Last things first: The last rule forwards (actually remails) all of my email to my GMail account, unless

  • it’s from “dave” (my actual username on my home server). (The “[ ]” following “dave” represents a single space in a way that isn’t chopped off when procmail reads it out of my .procmailrc.) This prevents email delivered locally by fetchmail (see below) from being forwarded right back to Google.
  • it’s from MAILER_DAEMON. This prevents email rejected by Google (for example, because it has a forbidden attachment, such as an executable) from being forwarded right back to Google.

The first rule saves mail identified as spam by my local spamassassin to my spam folder. This rule was here before I hooked up GMail. I left it in since it seemed impolite to forward known spam to GMail. (One of these days I’ll turn this rule off and see if I notice any difference in how GMail handles my mail — that is, if forwarding more spam causes GMail to consider more of my real email spam.)
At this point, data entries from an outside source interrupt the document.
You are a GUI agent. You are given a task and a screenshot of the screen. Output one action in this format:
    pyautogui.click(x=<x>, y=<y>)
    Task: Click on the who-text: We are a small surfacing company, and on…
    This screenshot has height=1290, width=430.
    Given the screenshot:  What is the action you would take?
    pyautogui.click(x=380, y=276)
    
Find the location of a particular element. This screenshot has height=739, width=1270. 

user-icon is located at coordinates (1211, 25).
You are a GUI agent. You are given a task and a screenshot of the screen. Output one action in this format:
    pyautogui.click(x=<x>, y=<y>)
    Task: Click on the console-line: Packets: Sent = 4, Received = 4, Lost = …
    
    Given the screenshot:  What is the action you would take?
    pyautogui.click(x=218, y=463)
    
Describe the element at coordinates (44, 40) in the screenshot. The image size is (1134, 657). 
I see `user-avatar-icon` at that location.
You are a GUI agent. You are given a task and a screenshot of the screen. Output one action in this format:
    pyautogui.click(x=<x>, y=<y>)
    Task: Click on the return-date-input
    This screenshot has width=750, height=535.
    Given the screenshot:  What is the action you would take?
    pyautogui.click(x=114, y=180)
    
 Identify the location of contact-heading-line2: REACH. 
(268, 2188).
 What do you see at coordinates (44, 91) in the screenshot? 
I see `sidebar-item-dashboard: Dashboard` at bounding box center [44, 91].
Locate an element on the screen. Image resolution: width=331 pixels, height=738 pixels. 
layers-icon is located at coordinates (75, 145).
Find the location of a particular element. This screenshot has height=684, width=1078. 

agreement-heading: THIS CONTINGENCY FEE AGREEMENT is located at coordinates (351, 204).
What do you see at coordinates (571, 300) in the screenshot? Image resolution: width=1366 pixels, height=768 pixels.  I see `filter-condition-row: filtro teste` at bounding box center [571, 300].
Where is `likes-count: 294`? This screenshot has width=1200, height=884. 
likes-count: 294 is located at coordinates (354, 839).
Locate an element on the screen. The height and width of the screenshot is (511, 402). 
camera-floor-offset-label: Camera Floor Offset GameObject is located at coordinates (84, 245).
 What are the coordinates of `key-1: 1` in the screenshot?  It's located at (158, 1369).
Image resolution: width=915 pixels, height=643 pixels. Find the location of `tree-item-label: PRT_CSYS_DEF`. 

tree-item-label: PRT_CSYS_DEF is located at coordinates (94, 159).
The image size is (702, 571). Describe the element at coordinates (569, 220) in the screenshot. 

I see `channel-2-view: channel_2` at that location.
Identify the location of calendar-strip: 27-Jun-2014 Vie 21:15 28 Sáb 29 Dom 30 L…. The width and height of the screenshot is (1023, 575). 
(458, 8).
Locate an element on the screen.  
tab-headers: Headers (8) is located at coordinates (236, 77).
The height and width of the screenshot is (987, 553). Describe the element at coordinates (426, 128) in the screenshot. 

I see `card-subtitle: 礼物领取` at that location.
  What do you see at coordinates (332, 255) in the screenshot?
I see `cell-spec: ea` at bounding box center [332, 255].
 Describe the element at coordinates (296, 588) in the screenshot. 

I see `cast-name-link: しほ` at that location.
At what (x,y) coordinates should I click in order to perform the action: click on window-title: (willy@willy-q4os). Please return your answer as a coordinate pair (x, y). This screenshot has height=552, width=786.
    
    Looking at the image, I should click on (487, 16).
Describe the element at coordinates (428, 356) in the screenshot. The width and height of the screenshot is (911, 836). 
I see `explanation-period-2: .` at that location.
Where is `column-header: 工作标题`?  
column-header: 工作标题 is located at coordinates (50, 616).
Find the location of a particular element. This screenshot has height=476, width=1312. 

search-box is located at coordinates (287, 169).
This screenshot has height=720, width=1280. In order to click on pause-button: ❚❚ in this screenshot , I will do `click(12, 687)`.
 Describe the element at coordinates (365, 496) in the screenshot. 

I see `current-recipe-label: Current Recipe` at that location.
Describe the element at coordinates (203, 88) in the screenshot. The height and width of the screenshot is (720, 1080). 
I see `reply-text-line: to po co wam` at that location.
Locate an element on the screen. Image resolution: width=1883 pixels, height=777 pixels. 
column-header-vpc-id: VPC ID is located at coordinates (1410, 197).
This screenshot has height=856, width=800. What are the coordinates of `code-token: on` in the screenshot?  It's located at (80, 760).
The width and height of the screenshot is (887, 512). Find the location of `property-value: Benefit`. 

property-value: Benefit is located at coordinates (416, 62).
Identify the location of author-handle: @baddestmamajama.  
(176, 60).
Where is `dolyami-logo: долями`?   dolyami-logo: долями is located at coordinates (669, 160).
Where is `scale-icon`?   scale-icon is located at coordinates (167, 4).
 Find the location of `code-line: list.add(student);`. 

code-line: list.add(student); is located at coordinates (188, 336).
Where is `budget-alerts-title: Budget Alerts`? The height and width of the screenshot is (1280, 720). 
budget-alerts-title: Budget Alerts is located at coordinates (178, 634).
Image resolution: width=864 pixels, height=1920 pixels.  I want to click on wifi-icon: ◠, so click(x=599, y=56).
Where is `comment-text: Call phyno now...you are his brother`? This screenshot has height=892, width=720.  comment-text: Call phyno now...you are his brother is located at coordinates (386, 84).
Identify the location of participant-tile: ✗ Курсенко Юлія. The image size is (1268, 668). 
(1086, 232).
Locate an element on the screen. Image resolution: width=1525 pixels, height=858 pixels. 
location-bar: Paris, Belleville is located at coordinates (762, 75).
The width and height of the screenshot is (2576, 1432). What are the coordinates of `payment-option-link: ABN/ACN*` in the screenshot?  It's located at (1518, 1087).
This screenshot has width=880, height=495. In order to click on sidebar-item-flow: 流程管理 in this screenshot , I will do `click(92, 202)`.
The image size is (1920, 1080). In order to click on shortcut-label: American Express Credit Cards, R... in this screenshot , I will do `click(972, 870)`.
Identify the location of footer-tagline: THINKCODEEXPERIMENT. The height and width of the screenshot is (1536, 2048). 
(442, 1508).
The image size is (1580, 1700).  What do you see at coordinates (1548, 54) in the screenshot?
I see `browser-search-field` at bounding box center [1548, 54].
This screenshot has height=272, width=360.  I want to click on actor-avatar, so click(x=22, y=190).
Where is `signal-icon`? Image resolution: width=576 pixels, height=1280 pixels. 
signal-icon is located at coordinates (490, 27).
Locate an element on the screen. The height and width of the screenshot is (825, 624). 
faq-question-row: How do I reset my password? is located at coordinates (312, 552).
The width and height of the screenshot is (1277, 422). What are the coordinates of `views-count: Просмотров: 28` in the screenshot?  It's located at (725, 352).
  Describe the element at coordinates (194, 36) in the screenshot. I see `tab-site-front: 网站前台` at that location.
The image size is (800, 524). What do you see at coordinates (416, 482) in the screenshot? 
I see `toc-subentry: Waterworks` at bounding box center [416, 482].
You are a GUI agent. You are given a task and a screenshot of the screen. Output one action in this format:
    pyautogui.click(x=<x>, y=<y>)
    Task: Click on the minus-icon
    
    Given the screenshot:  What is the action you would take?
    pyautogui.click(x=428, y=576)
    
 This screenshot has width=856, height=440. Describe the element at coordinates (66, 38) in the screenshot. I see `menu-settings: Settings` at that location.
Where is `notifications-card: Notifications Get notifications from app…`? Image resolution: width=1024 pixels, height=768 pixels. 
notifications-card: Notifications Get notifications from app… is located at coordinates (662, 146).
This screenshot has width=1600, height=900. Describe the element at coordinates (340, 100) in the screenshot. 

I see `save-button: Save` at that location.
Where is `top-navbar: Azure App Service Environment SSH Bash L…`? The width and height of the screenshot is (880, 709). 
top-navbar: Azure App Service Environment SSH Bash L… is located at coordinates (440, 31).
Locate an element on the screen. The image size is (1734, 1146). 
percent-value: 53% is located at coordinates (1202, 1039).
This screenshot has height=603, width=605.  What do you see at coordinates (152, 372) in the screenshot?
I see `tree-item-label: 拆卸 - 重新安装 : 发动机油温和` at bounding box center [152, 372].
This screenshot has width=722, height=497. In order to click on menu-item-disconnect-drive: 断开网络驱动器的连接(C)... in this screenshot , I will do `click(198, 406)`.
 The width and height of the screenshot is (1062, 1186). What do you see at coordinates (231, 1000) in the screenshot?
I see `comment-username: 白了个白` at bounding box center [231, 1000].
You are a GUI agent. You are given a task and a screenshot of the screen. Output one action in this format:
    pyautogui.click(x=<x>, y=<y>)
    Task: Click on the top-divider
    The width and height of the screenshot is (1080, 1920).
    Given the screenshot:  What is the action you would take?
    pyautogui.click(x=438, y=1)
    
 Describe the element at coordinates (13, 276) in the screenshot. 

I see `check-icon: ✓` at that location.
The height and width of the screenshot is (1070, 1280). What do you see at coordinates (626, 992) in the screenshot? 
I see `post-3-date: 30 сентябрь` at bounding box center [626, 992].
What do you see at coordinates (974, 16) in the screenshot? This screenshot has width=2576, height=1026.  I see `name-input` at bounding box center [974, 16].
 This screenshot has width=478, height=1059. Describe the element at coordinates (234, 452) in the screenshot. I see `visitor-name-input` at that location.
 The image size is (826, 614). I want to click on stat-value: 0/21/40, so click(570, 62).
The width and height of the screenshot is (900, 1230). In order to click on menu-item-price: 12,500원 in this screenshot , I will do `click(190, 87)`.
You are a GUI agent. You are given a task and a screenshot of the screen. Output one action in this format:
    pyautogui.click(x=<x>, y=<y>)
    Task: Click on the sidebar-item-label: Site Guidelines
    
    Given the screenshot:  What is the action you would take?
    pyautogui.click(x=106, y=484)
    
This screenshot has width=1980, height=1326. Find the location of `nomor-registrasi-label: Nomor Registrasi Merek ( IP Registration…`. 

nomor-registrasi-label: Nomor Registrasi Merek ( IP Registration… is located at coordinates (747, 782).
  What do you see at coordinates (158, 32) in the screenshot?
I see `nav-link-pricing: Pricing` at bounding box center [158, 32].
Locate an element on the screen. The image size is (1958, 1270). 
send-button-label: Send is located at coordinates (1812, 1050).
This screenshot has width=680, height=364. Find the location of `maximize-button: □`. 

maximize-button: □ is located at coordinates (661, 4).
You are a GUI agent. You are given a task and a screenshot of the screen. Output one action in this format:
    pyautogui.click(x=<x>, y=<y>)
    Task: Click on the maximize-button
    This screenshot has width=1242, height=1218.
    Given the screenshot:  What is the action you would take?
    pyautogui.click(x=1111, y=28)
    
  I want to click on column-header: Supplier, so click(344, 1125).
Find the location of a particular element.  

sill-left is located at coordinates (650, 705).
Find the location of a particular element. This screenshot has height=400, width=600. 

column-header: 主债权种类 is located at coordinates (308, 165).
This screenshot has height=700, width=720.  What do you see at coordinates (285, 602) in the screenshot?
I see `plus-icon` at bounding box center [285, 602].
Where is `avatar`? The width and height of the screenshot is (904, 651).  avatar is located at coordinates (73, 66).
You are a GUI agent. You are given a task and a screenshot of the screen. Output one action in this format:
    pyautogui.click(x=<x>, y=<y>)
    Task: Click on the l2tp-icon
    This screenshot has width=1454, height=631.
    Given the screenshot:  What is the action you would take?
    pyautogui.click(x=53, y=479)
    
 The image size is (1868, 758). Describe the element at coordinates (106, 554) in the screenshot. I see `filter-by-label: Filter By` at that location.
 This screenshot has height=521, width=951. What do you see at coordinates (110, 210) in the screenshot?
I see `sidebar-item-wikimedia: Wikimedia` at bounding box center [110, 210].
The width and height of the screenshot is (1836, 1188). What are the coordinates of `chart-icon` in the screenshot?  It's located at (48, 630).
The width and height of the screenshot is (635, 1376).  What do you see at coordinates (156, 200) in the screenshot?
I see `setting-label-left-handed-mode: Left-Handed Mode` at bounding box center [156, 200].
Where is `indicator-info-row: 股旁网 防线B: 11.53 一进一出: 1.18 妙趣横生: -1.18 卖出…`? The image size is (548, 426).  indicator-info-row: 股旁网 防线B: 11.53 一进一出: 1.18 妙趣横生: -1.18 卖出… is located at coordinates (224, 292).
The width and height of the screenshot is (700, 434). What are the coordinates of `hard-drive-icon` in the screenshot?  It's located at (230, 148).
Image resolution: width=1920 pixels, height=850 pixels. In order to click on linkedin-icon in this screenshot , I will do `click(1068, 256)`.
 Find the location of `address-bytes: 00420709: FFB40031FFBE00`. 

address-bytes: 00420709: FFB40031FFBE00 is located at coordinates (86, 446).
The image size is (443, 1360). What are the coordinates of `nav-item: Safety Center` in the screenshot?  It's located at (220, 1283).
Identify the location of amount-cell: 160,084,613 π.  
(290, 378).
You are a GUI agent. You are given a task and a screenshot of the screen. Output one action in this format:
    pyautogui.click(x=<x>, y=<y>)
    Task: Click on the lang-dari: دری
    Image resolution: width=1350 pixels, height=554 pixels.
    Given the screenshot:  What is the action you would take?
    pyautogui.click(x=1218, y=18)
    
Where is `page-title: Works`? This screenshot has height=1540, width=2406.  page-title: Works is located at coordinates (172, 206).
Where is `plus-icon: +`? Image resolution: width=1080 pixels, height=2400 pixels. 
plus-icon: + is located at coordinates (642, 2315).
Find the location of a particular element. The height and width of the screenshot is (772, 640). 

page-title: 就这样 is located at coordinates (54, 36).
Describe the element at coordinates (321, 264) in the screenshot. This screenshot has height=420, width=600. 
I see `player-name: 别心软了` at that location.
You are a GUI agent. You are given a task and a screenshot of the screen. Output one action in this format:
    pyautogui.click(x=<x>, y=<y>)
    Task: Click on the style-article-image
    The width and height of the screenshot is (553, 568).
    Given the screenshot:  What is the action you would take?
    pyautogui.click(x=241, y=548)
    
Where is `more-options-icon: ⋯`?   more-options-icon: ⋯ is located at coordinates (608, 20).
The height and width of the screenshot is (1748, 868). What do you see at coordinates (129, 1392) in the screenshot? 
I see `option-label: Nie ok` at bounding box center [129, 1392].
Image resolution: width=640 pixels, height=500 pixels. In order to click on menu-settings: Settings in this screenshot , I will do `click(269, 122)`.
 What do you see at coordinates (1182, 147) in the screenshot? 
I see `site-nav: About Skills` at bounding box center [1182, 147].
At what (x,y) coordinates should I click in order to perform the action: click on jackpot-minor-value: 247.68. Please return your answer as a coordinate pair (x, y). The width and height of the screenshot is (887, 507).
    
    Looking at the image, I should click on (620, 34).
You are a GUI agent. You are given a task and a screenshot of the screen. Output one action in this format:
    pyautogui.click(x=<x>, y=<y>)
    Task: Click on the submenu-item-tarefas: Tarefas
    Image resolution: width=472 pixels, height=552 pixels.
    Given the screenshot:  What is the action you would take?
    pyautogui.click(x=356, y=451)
Note that my sendmail had already been configured out of the box to use .procmailrc if present, so I didn’t need to do anything for procmail to kick in.

In .fetchmailrc:

defaults mda "/usr/bin/procmail -d dave"
poll pop.gmail.com protocol pop3 username exampleaddress@gmail.com password thepassword options ssl

The “defaults mda” line tells fetchmail to deliver mail straight to my local mailbox (using procmail) rather than calling sendmail again, which would forward the fetched mail right back to GMail. Since I’m using procmail for local delivery, I need the condition in my .procmailrc (above) that doesn’t forward locally delivered mail. Without that, fetched mail would be sent right back to GMail, where it would be a useless copy of the original message that had just been fetched.

And finally, in my crontab,

0,10,20,30,40,50       *       *       *       *       fetchmail -s

runs fetchmail every ten minutes, which is the fastest rate at which GMail wants to hear from a POP client.

Now my mail has a clean bill of health from SPF:

Authentication-Results: mx.google.com; spf=pass (google.com: domain of daveATschweisguth.org designates 66.127.226.140 as permitted sender) smtp.mail=daveATschweisguth.org

(@ replaced by AT to foil address scrapers.) Even if email senders or GMail tighten up the way they use SPF, my mail should continue to get through.